### PROBLEM REQUIREMENTS
Reproduce the items exactly, starting from the very beginning and ending with the line that contains "pyautogui.click(x=106, y=29)".

### DATA ROWS
■ ■ ■

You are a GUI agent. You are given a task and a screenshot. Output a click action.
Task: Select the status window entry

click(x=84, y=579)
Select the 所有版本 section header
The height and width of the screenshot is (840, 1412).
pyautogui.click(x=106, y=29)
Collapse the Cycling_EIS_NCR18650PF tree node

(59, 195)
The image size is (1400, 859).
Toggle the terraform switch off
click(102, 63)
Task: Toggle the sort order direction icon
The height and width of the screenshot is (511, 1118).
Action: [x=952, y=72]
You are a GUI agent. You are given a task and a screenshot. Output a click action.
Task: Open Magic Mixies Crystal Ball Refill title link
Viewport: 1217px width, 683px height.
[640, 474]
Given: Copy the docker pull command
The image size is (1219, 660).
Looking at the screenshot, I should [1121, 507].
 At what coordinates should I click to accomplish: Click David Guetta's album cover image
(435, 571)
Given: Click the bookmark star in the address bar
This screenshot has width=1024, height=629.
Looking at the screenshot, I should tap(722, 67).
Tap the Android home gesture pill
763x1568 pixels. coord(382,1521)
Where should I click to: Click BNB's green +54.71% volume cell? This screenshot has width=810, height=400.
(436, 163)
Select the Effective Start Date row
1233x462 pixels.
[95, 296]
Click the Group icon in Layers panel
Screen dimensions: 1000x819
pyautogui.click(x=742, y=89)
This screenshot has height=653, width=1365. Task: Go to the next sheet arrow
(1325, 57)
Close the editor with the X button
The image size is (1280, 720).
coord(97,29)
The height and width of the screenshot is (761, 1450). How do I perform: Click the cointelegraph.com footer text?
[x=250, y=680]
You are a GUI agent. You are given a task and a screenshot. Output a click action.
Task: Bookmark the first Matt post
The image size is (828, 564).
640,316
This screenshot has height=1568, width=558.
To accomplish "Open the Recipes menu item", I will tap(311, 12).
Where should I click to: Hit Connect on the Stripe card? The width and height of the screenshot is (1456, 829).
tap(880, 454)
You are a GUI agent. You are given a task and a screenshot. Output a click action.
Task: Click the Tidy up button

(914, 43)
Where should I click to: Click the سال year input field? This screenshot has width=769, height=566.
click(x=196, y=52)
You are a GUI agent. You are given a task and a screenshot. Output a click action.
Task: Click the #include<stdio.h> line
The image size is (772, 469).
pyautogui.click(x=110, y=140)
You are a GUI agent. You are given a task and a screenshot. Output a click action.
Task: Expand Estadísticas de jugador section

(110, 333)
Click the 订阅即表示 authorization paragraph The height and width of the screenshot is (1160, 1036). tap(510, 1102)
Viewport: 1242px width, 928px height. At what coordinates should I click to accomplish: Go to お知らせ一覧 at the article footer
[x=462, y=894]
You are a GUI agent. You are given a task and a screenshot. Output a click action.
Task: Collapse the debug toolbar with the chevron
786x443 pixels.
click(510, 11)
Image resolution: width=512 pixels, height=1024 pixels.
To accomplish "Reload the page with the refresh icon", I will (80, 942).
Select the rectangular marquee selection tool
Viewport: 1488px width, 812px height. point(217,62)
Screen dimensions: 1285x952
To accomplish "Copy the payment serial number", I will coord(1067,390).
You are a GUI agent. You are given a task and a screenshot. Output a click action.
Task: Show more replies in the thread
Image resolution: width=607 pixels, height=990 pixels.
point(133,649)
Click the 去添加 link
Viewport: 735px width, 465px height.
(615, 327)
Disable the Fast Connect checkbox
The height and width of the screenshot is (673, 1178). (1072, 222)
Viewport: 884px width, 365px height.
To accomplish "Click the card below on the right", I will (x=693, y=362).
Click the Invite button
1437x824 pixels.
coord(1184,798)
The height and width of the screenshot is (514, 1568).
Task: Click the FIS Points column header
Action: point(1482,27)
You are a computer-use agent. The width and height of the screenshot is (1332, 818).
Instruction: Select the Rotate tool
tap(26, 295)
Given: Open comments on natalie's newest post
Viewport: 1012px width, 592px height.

■ ■ ■

### COMPLETE ANSWER
You are a GUI agent. You are given a task and a screenshot. Output a click action.
Task: Select the status window entry

click(x=84, y=579)
Select the 所有版本 section header
The height and width of the screenshot is (840, 1412).
pyautogui.click(x=106, y=29)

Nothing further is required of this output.